In a loop look past this "ba" to see how many of the next N characters are also "ba".
If this sequence is longer than the previously recorded longest sequence, save its length and position.
Find the next instance of "ba" after the last one.
Here's the code (not tested):
string FindLongestRepeatedSubstring(string longString, string shortString)
{
// The number of repetitions in our longest string.
int maxRepetitions = 0;
int n = shortString.length(); // For brevity.
// Where we are currently looking.
int pos = 0;
while ((pos = longString.find(shortString, pos)) != string::npos)
{
// Ok we found the start of a repeated substring. See how many repetitions there are.
int repetitions = 1;
// This is a little bit complicated.
// First go past the "ba" we have already found (pos += n)
// Then see if there is still enough space in the string for there to be another "ba"
// Finally see if it *is* "ba"
for (pos += n; pos+n < longString.length() && longString.substr(pos, n) == shortString; pos += n)
++repetitions;
// See if this sequence is longer than our previous best.
if (repetitions > maxRepetitions)
maxRepetitions = repetitions;
}
// Construct the string to return. You really probably want to return its position, or maybe
// just maxRepetitions.
string ret;
while (maxRepetitions--)
ret += shortString;
return ret;
}
What you want should look like this pseudo-code:
i = j = count = max = 0
while (i < length1 && c = name1[i++]) do
if (j < length2 && name2[j] == c) then
j++
else
max = (count > max) ? count : max
count = 0
j = 0
end
if (j == length2) then
count++
j = 0
end
done
max = (count > max) ? count : max
for (i = 0 to max-1 do
print name2
done
The idea is here but I feel that there could be some cases in which this algorithm won't work (cases with complicated overlap that would require going back in name1).
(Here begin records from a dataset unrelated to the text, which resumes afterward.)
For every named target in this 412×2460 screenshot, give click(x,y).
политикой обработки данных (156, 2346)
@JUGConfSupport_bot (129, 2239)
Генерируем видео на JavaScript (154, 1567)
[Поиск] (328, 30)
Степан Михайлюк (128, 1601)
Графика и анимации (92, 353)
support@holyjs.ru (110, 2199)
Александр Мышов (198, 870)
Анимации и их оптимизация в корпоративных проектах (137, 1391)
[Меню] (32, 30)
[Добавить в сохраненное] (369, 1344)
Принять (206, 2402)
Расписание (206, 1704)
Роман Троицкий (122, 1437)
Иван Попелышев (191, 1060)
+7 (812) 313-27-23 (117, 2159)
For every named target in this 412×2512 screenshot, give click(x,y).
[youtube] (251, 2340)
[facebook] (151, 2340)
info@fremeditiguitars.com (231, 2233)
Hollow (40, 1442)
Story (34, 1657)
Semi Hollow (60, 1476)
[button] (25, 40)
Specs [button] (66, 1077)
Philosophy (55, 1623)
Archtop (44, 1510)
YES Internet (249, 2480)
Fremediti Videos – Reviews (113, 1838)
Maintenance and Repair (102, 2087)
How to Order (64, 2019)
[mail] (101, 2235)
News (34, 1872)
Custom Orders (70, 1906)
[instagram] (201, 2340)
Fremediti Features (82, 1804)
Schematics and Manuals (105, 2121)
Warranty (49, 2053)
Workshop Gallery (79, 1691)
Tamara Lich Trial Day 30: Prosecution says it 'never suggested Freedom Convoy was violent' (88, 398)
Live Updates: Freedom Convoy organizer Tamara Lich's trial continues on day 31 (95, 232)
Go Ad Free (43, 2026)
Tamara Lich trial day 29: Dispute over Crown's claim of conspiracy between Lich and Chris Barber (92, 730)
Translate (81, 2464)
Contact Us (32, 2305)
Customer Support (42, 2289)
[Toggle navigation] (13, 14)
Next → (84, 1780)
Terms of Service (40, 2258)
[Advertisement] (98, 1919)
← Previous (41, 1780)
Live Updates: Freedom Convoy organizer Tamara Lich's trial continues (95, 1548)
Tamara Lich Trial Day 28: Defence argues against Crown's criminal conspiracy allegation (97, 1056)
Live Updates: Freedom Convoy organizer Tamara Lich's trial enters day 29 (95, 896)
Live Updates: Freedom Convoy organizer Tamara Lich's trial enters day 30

You may want to have a look at the Boyer-Moore algorithm and mix the two to have what you want.
The Algorithms Implementation Wikibook has an implementation of what you want in C++.
http://www.cplusplus.com/reference/string/string/find/
Maybe you made it on purpose, but you should use the std::string class and forget archaic things like char* string representation.
It will make you able to use lots of optimized methods, such as string research, etc.
why dont you use strstr function provided by C.
const char * strstr ( const char * str1, const char * str2 );
char * strstr ( char * str1, const char * str2 );
Locate substring
Returns a pointer to the first occurrence of str2 in str1,
or a null pointer if str2 is not part of str1.
The matching process does not include the terminating null-characters.
use the length's now and create a loop and play with the original string anf find the longest string inside.